_TASK 1_
In the passage below on the war in Cuba, what year did President Grant make the remarks quoted?
_TASK 2_
Please continue the passage below on the war in Cuba, picking up after its last sentence.

_SELECTED PASSAGE_

"""

President Grant, in 1875, after discussing the phases of the contest as it then appeared, and its hopeless and apparent indefinite prolongation, said Each party seems quite capable of working great injury and damage to the other, as well as to all the relations and interests dependent on the existence of peace in the island; but they seem incapable of reaching any adjustment, and both have thus far failed of achieving any success whereby one party shall possess and control the island to the exclusion of the other. Under these circumstances, the agency of others, either by mediation or intervention, seems to be the only alternative which must sooner or later be invoked for the termination of the strife. . . .
The long trail has proved that the object for which Spain has waged the war cannot be attained. The fire of insurrection may flame or may smolder with varying seasons, but it has not been and it is plain that it cannot be extinguished by present methods. The only hope of relief and repose from a condition which can no longer be endured is the enforced pacification of Cuba. In the name of humanity, in the name of civilization, in behalf of endangered American interests which gives us the right and the duty to speak and to act, the war in Cuba must stop.
In view of these facts and of these considerations, I ask the Congress to authorize and empower the president to take measure to secure a full and final termination of hostilities between the government of Spain and the people of Cuba, and to secure in the island the establishment of a stable government, capable of maintaining order and observing its international obligations, insuring peace and tranquility and the security of its citizens as well as our own, and to use the military and naval forces of the United States as may be necessary for these purposes.

"""

_INFORMATION GIVEN_
"""

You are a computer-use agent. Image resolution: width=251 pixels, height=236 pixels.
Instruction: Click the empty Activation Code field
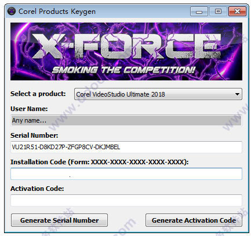click(126, 200)
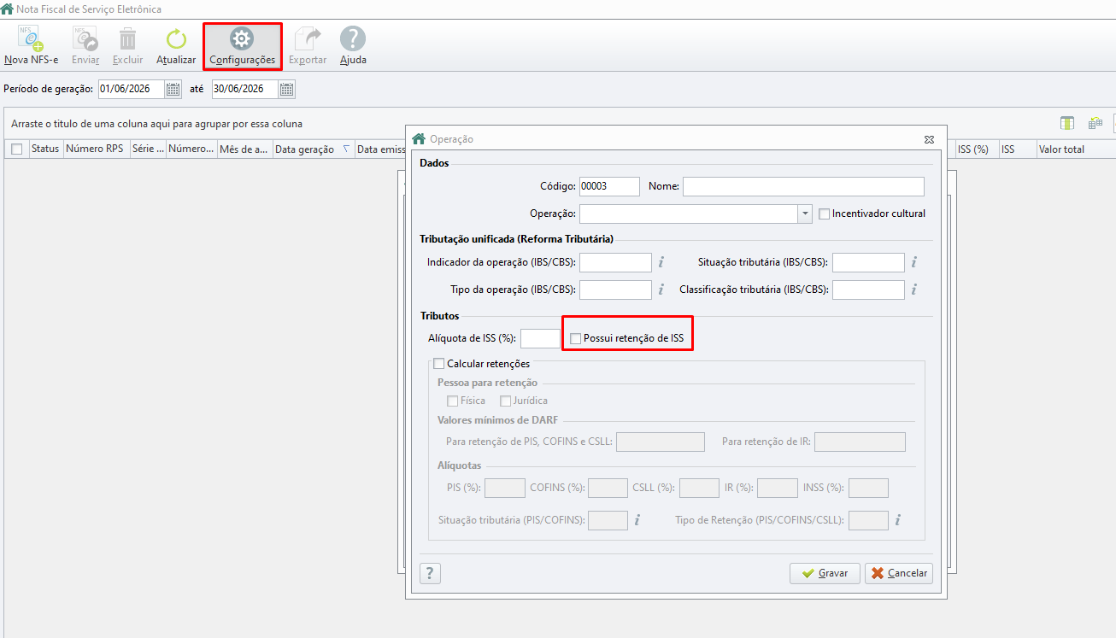
Task: Open the Data geração column sort arrow
Action: tap(346, 149)
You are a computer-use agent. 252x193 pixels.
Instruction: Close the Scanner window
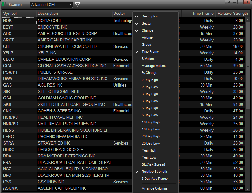click(247, 2)
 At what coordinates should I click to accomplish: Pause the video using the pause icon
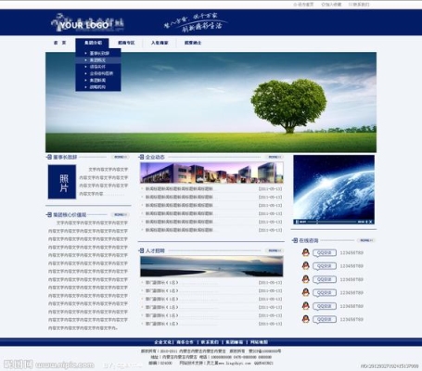(297, 222)
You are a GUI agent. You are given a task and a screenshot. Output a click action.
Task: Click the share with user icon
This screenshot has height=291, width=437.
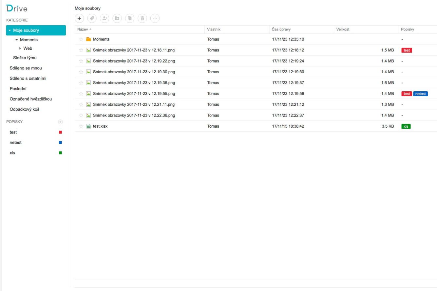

"""

_RESULT 1_
1875

_RESULT 2_
And in the interest of humanity and to aid in preserving the lives of the starving people of the island I recommend that the distribution of food and supplies be continued, and that an appropriation be made out of the public Treasury to supplement the charity of our citizens.
The issue is now with the Congress. It is a solemn responsibility. I have exhausted every effort to relieve the intolerable condition of affairs which is at our doors. Prepared to execute every obligation imposed upon me by the Constitution and the law, I await your action. . . .
. . .[This issue] will, I am sure, have your just and careful attention in the solemn deliberations upon which you are about to enter. If this measure attains a successful result, then our aspirations as a Christian, peace-loving people will be realized. If it fails, it will be only another justification for our contemplated action.
- 1. Article II, section 3.
- 2. See Monroe Doctrine and The Olney Corollary.
- 3. A practice implemented in 1896 to remove the Cuban population from areas in the countryside where rebel forces roamed at will. The “reconcentration” program forced thousands of Cubans into concentration camps. Two years later, an estimated one-third of Cuba’s population had been moved into these camps, where disease and malnutrition were commonplace.
- 4. Vicinity.
- 5. Antonio Cánovas del Castillo (1828–1897) was prime minister of Spain several times between 1875 and his assassination in 1897.
- 6. Stewart L. Woodford (1835–1913), Civil War brigadier general, lieutenant governor of New York, U.S. representative from New York, and the American ambassador to Spain 1897–98
- 7. Cubans sent to concentration camps.
- 8. A truce that took effect in 1878 ending, for a time, a Cuban independence movement that began in 1868.
- 9. Of the month before.
- 10. Parliament of Cuba.
- 11. Private efforts in support of foreign movements to secure independence, overthrow a foreign government, or other such revolutionary acts. While these private operations are generally undertaken without government approval, they sometimes provided cover for government-sponsored operations.